90. Editorial Note

On May 16, 1972, the White House announced that George Shultz would replace John Connally as Secretary of the Treasury. In his address to the OECD Ministerial meeting on May 25, Paul Volcker opened by expressing greetings and regrets from Secretary Connally “who, as you know, intended, until a certain event last week, to attend the Council meeting here today.” See Department of State Bulletin, June 19, 1972, pages 827-836, for President Nixon’s May 24 message to the OECD, Stein’s May 24 statement, Volcker’s May 25 statement, Irwin’s May 26 statements, and the final Communique of the May 24-26 Ministerial meeting. A slightly different text of Volcker’s statement was circulated [Page 221]to members of the Volcker Group under cover of a May 31 memorandum from Willis. (Washington National Records Center, Department of the Treasury, Volcker Group Masters: FRC 56 86 30, VG/Uncl.
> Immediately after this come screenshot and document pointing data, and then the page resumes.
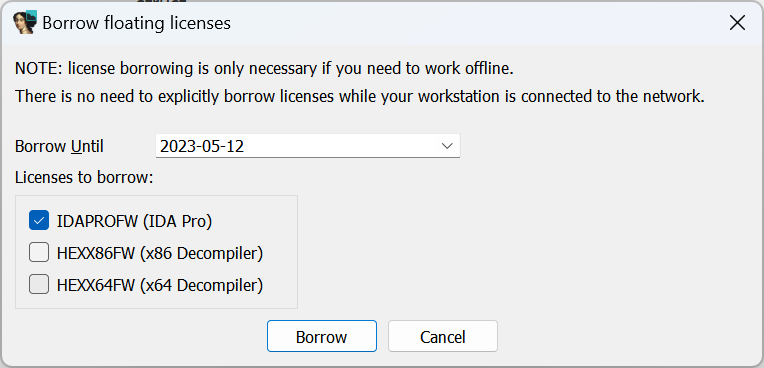Dismiss the dialog using Cancel
This screenshot has height=368, width=764.
[x=442, y=336]
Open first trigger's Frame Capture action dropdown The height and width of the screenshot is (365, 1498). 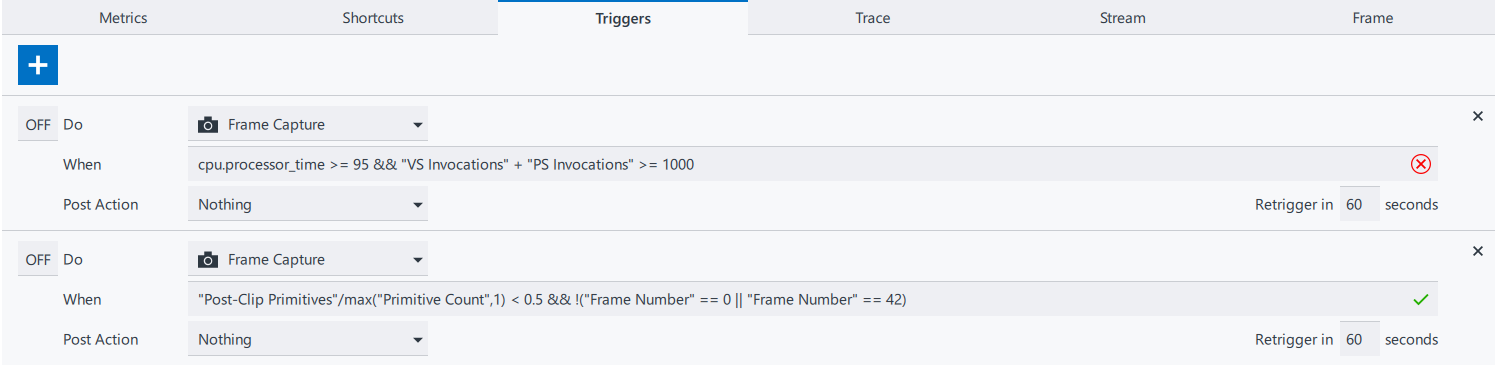point(308,125)
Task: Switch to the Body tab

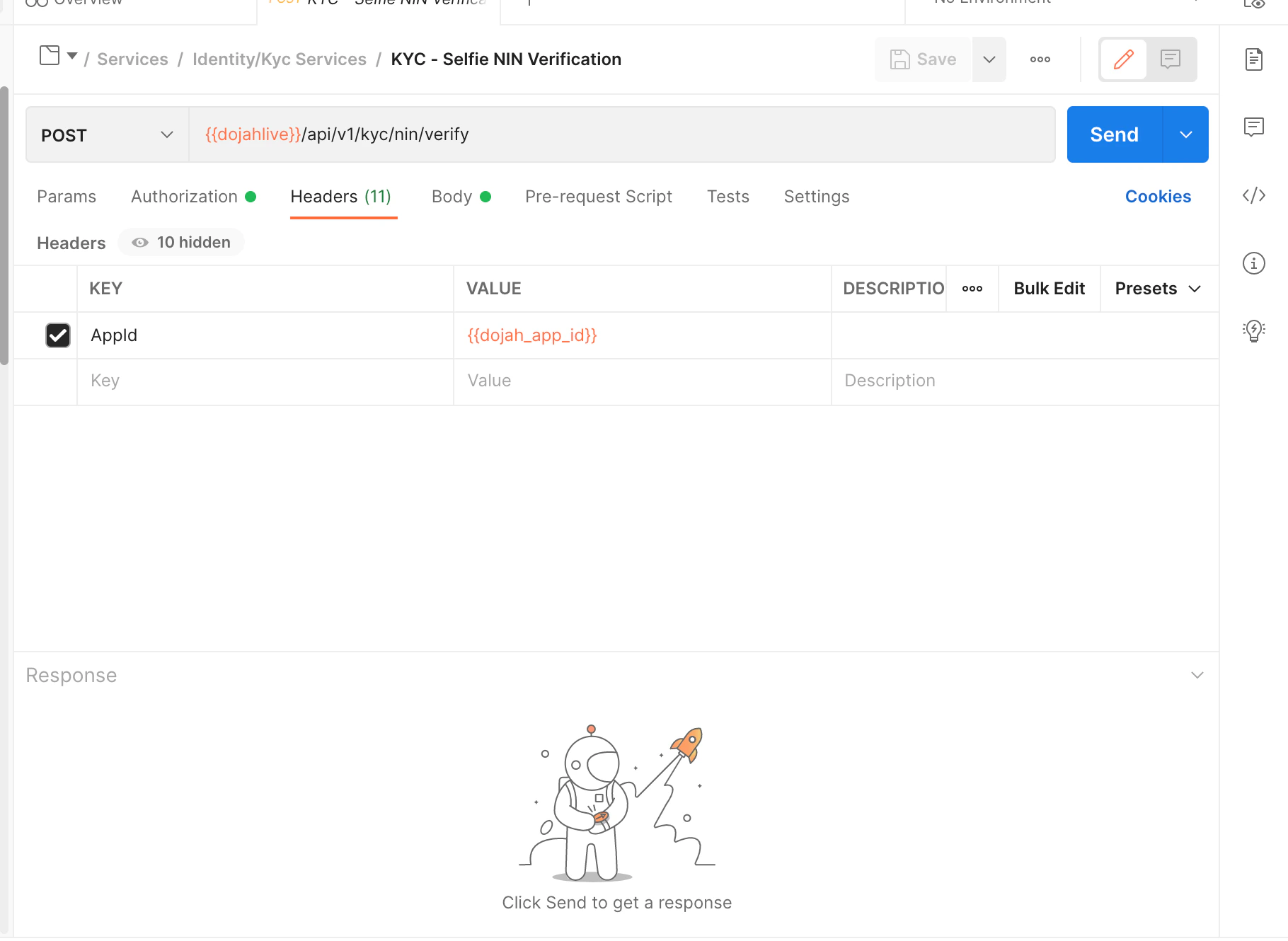Action: (461, 197)
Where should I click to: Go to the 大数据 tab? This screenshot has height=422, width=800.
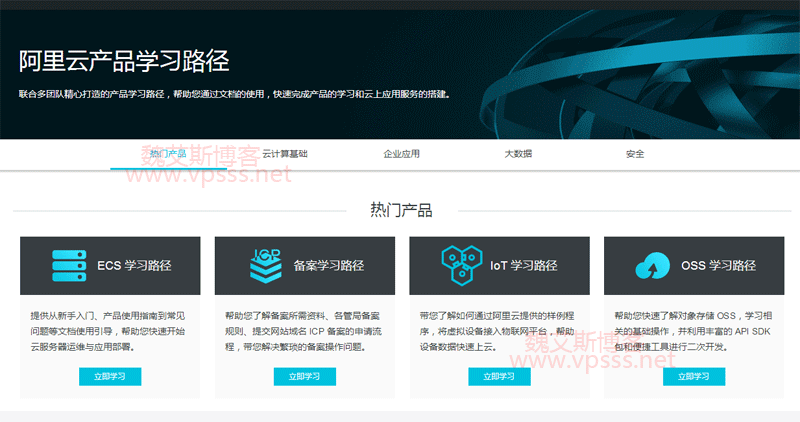pyautogui.click(x=518, y=154)
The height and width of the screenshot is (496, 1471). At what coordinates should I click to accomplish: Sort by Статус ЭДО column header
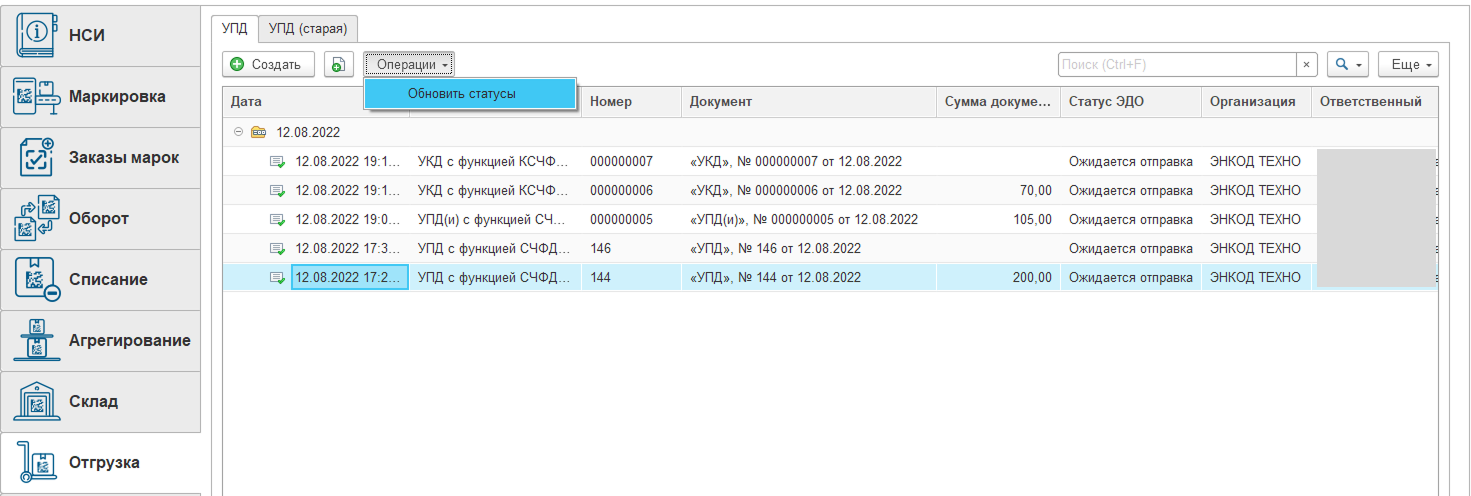1130,102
INFO/72-79)

On May 5 Hormats had sent Kissinger a memorandum apprising him of the status of the international economic policy negotiations and recommending that Kissinger discuss the matter with Connally and Flanigan. Hormats told Kissinger that “after much debate, a USG position has been reached on the forum for discussing international monetary and trade reform—the OECD.” He continued: “A related matter, which may be the source of an intense interagency conflict centers on the U.S. posture with regard to future trade negotiations. Treasury regards the major goal of the U.S. in forthcoming trade negotiations as balance of payments improvement for the U.S., i.e., an attempt to bring about changes which do not provide reciprocal benefits to our trading partners. This was the same posture we took in attempting to obtain trade concessions following the August 15 announcement. It produced little real benefit for the U.S. and subjected us to strong foreign criticism for attempting to press our trading partners to undertake measures in the area of trade without our reciprocating.” Hormats indicated that Eberle and Irwin thought Connally’s position untenable. (National Archives, Nixon Presidential Materials, NSC Files, Agency Files, Box 273, OECD)

On May 25 Under Secretary Irwin sent a cable to Secretary of State Rogers, who was with the President in Moscow, noting that he would probably see sensationalized press reports about differences with other OECD members, particularly France. Irwin concluded, however, that there seemed to be consensus about a link between trade and monetary negotiations and a role for the OECD. (Telegram 10087 from USOECD to Moscow (repeated to the Department of State), May 25; ibid.)